I drop her hand with more reluctance than I’ve ever felt over anything in my life, and I take a step back.

“It was nice to meet you, Mary.”

Her expression is conflicted as she says, “It was nice to meet you too, Sean.”

I turn, feeling something yank in my stomach as I do, as if my body is tethered to hers and begging me to turn back, but my mind and my heart are already racing ahead to the hospital. To the emergency room which I know far too well.

“Whatever it is,” Mary calls out from behind me, “I’ll pray for you.”

I look at her over my shoulder, alone on the dance floor, surrounded by city lights, draped in silk, her face that intriguing combination of wise and young, confident and vulnerable. I memorize her, every line and swell of her, and then I say, “Thank you,” and leave her to the glittering lights and relentless cicadas.

I don’t say what I really want to say as I leave, but I’m thinking it all the way to the valet stand, bitterly repeating it in my mind as I roar up the road to the hospital.

Don’t bother with that praying shit, Mary. It doesn’t work anyway.

Chapter Two

I used to believe in God like I believed in cancer. That is, I knew both existed in a kind of distant, academic sense, but they were concepts that applied to other people; they were personally irrelevant to Sean Bell’s life.

Then cancer tore through my family with wind and knives and teeth, thundering and massive, and it ceased to be academic, it stopped being distant. It became real and terrible, more vengeful and omnipresent than any deity, and our lives became reoriented around its rituals, its communion of morphine lollipops and anti-nausea meds, its hymns of vaporizers and daytime television.

We were baptized into the Church of Cancer, and I was as zealous as any new convert, going to every doctor’s appointment, researching every new trial, using every connection I had in this city to make sure my mother got the best of everything.
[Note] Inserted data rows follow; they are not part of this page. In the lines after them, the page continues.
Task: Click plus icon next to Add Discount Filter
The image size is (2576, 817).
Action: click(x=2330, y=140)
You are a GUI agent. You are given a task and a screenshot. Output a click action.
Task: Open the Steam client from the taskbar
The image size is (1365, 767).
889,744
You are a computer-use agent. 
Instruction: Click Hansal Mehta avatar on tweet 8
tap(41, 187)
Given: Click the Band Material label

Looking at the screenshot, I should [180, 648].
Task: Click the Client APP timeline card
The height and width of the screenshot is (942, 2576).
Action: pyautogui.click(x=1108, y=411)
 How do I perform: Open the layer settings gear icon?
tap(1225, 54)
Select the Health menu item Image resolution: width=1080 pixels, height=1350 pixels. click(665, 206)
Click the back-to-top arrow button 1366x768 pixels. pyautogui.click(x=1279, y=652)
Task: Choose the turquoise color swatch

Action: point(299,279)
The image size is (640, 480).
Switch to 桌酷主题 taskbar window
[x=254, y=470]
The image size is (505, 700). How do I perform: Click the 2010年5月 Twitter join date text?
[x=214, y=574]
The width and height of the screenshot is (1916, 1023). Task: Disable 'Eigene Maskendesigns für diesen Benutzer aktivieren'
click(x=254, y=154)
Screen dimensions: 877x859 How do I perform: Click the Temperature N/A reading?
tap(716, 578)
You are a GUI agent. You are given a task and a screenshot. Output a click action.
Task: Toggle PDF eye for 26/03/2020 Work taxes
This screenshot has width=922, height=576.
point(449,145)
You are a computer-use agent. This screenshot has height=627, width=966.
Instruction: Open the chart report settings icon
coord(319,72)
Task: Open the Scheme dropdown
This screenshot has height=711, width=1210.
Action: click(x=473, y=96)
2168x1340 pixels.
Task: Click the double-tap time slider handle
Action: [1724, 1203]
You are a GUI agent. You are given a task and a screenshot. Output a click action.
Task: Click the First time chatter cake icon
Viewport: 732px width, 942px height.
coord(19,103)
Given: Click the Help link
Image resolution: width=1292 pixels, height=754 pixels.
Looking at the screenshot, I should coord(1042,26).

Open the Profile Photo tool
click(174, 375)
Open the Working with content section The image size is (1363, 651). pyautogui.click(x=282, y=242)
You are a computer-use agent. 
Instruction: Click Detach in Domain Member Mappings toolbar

So yes. I believe in cancer now.

It’s too late for me to believe in God.

I pull into the hospital parking garage, park the Audi, and then jog through the emergency room doors, ignoring the looks I’m getting in my tuxedo. I go right to the triage desk, and just my luck, it’s a nurse I fucked a few weeks back during Mom’s last stint in the hospital. Mackenzie or Makayla or McKenna or something like that. Her mouth twists into a bitter smile when she sees me, and I know I’m in for it.

“Well, if it isn’t Sean Bell,” she says, tilting her head up and narrowing her eyes at me. I’m suddenly grateful for the glass barrier between us, otherwise I think I might be in danger of actual bodily harm. For me, it was a desperate, needy escape stolen during long hours in the waiting room, a momentary distraction with a pretty, available body—but it had been clear after she gave me her number and her schedule that it had been more than just an escape for her.

“Hey, so my mom is here and I need to see her. It’s Carolyn Bell, and I think she got in not too long ago.”